At that time, when I was editor of The Sunday Telegraph, the paper, under the headline "Passive Smoking Doesn't Cause Cancer - Official", revealed that the WHO had initially kept under wraps the results of its latest research into passive smoking in seven countries, which showed not only that there was probably no link between passive smoking and lung cancer, but that it might even have a protective effect.

Action on Smoking and Health - but not, interestingly, the WHO - made a formal complaint, on grounds of inaccuracy, to the Press Complaints Commission. After an exhaustive investigation, lasting several months, the PCC rejected the complaint.

I understand, and actually have some sympathy with, ASH's campaign. They regard the cigarette manufacturers as merchants of death, and want to see them closed down for good. But the medically proven fact, that it is only through actually smoking cigarettes that you can contract smoking-related lung cancer, does not demolish the familiar libertarian argument: it's my health and if I choose to damage it, that's my right as a free citizen in a free country.

If ASH and other anti-tobacco groups could persuade the public that smokers are not just victims but also killers, then their case is made.

Indeed, it seems to me that if it were true that smokers are killers, then there is a very strong argument for making cigarette smoking absolutely illegal. What has been decided by the House of Commons is absurd. Even in private clubs, consenting adults will not be allowed to smoke together; instead they will be exiled to their own homes, where they can blow smoke at their defenceless children as much as they want.
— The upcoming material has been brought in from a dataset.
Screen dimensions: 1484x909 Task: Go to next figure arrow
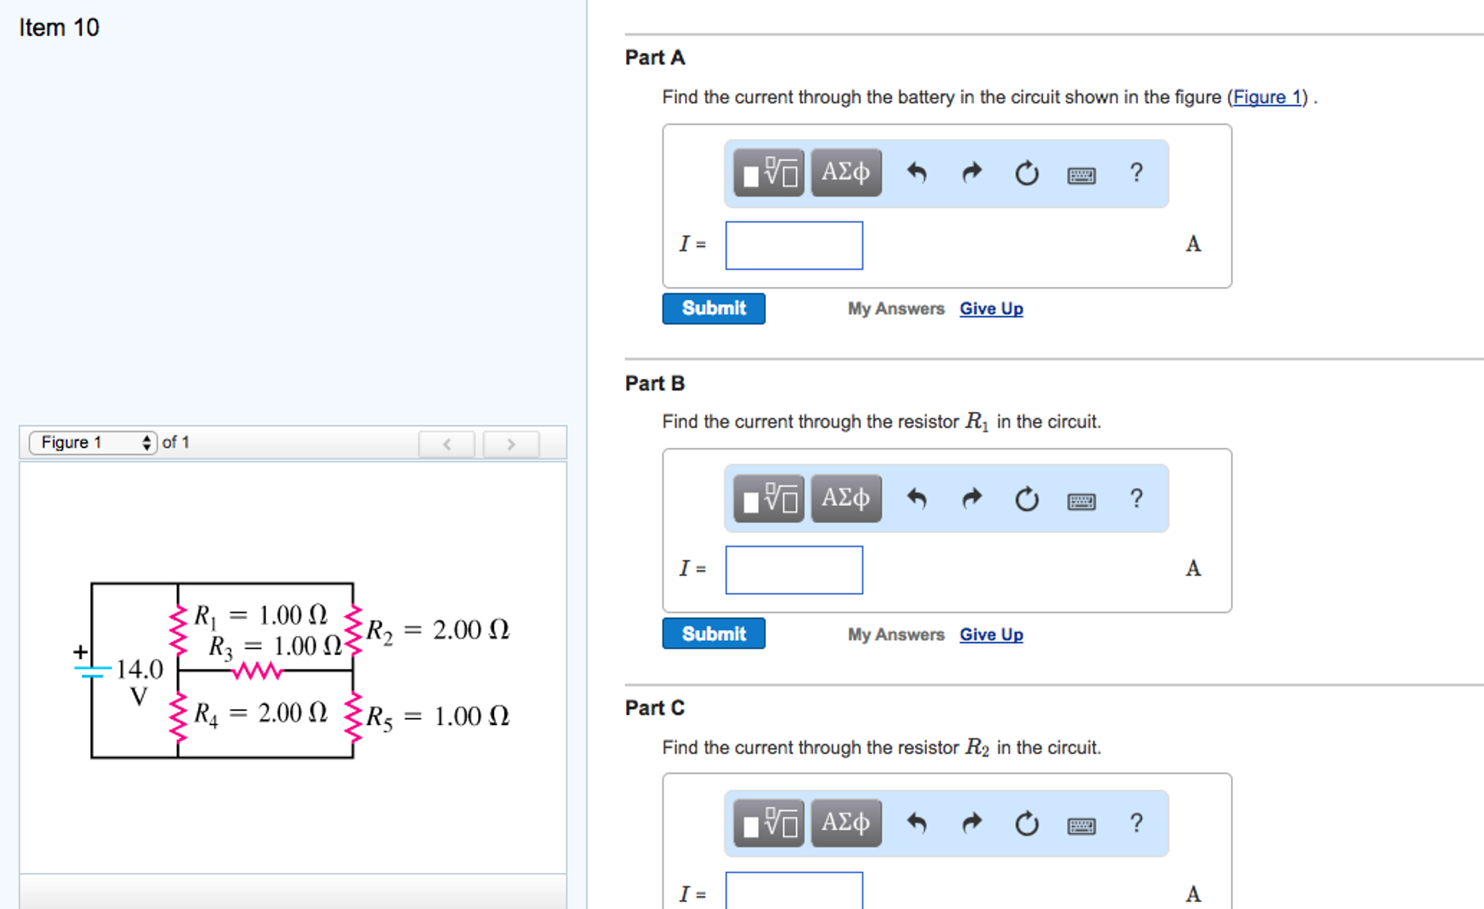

Perhaps the ultimate absurdity is the fact that the nation's politicians have been deciding whether or not to ban smoking in drinking clubs; in a more rational world, they would have been discussing a ban on drinking in smoking clubs. For there can be no doubt that alcohol is a much more pernicious social evil than tobacco.

No one crashes his car into other people as a result of smoking. No one beats his wife as a result of the effects of nicotine. No one assaults or murders someone else under the influence of tobacco. No one - despite the best efforts of ASH - terrorises his own children because of his cigarette consumption. But the beaten wife, the terrified children, the young widow - many thousands of these can be described as passive drinkers.

Having cast doubt on the statistical claims of the anti-smoking lobby, I must be careful in my claims about the effects of alcohol abuse. But the most generally accepted figure is that about three-quarters of all violent injuries are linked in some way to alcohol. Even if it were half that, it would be a scandal.

It's worth watching Hardeep Does ... Drinking next week on Channel 4, by the way, if you can bear to see some of the alcoholic excesses of the nation's youth, such as a girl in Colchester drinking an entire bucket of wine at a pub, to celebrate her... pregnancy.

Perhaps I should add that while I don't smoke, I do drink. And I don't actually believe that either smoking or drinking should be made illegal.

But although I am reasonably sure that there are very, very few fatal victims of passive smoking, I am absolutely certain that the nation's morgues are full of the victims of passive drinking - and getting fuller.